The Journey of Veganism Through a 2020 Lens
A vegan’s diet consists of anything that doesn’t come from an animal. They don’t eat meat, fish, poultry, or any other animal by-products, such as eggs or milk. According to Medical News Today, a web-based outlet for medical information and news, partaking in a vegan lifestyle can lower one’s risk for cancer, aid in weight loss, and improve heart health, among other potential health benefits. That being said, starting a vegan journey may not be easy, especially during a pandemic.
Introduced in the 1940s, veganism has become a well-known lifestyle for many Americans, especially those in California. Veganism itself has not been growing at a steady rate, however. The increase has happened more recently. According to Plant Proteins, a blog written by a certified holistic nutritionist, as many as 6% of U.S. consumers say they are vegan, compared to just 1% in 2014. Chef’s Pencil noted in a recent report that veganism hit an all time high in 2020.
Kate Whitham said she initially became vegan after being inspired by her friends.
“I wanted to do something that’d make the most impact as an individual and it was that,” she said. “I took a stab at it with [my friends], but became anemic. It was awful.”
Now, Whitham said her motivation has changed to focus on environmental causes.
Whitham’s passion for veganism could be felt as she was talking and it was clear this lifestyle has had an impact on her. She believes that the biggest investment one can make into saving the environment is to take money away from the meat industry.
“It’s also for the animals,” she said. “It doesn’t even sound appetizing to eat meat anymore.”
Handling the pandemic has not been easy for most people, causing many to lose motivation, even regarding veganism. “It feels like every previous issue I’ve had before has been heightened,” Whitham said.
She explained how she started transitioning into a vegan when the pandemic hit. However, it normally takes some time for the skin to get used to a new diet and because of this, her skin started to break out, but all dermatologists were closed.
Motivation has been hard not just for Whitham, but also for Eve Bauer and Kaitlyn Morris, who are also vegan. They said the pandemic has brought much stress and hardships to all of their lives, so staying busy with hobbies is a must.
Whitham said she was able to run a half marathon and enjoyed running as a hobby during this time, but some others just enjoyed being at home, and getting drunk with friends.
Keeping up a vegan lifestyle comes with its challenges, and motivation can be hard to keep up 100%. Whitman laughed as she recounted one time she broke veganism. “I had an insanely strange craving for Arby’s, and my body wanted only that. It was such a weird ballistic craving. And I ate it all in five seconds.”
Bauer explained her situation, saying it was easier for her not to lose motivation considering her mother was vegan, and always making her food when she was younger. For Morris, veganism is now a lot easier to stick to, considering her boyfriend is vegan with her.
Morris opened up about how her time as a vegan was hard for her in the beginning. Having transitioned into veganism during the pandemic, she discussed the issues that arose, despite her being vegetarian for many years beforehand.
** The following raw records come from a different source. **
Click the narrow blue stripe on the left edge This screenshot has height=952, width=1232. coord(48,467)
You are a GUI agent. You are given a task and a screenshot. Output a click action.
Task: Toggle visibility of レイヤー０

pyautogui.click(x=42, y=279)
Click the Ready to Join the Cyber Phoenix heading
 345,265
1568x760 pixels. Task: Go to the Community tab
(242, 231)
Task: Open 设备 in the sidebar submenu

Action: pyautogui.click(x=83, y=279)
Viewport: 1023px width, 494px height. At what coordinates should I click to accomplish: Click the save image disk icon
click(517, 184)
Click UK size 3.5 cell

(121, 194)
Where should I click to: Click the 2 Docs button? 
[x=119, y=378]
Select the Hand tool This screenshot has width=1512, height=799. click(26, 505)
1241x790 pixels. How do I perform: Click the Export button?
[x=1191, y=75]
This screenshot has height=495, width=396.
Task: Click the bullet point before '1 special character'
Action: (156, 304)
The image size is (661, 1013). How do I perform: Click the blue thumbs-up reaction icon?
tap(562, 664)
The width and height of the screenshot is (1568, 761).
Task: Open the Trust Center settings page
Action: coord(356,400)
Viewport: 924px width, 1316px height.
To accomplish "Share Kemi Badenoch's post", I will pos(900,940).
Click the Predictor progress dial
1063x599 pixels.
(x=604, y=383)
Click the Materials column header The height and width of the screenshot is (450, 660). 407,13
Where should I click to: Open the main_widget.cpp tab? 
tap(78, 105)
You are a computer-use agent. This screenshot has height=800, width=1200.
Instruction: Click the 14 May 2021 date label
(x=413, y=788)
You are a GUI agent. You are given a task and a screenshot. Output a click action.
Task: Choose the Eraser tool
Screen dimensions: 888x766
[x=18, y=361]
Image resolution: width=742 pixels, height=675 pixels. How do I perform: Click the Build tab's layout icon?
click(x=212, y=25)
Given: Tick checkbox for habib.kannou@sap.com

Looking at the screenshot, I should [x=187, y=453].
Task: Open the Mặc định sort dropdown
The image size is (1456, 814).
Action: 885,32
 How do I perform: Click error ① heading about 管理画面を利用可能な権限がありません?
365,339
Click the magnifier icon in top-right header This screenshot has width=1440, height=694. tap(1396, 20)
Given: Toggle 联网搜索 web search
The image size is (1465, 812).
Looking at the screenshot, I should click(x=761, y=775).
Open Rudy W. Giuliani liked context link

Because her boyfriend is high-risk, it is important for both of them to stay indoors as much as possible during the pandemic, she said.
Morris said that simple things like getting groceries has been a threat to the person she lives with and loves most. She explained how she has to get most of her groceries delivered now. Many of the interesting new things and a lot of what they would accidentally stumble upon and try as a vegan could no longer be an option, and they had to think of what they wanted on the spot and stick to what they knew.
“It’s gotten way easier now and we’ve figured out a system, but in the beginning it was hard to remember our options,” Morris said. “But now it’s gotten easier. We had to look up vegan options and go from there.”
For Whitham, she had a drastically different answer. She said that if anything, the pandemic has made veganism even easier for her, as she is now able to put more thought and time into what she is eating and cooking. For Bauer, as she has been a vegan for over six years, she said not much for her has changed regarding the pandemic affecting her becoming a vegan. “Being a vegan for so long, the pandemic hasn’t affected me in that way. I can see how it might be for newer vegans, though.”
Through these interviews, it was clear that veganism affected each person differently, but they all shared similar struggles and could relate in some way. There are different goals, motivations, and lifestyles of each vegan. Some do it for the animals and environment, and some do it for personal health reasons. Though there are proven health benefits, it can be a challenge to figure out what works best for someone personally. These women have shown a variety of possibilities, with the pandemic making veganism easier, due to an increase of free-time and being able to do research, and also harder, for the reason of not being able to visit grocery stores safely. Though there may be challenges, all three women agreed veganism has changed their lives for the better, and will continue their journey for the rest of their lives.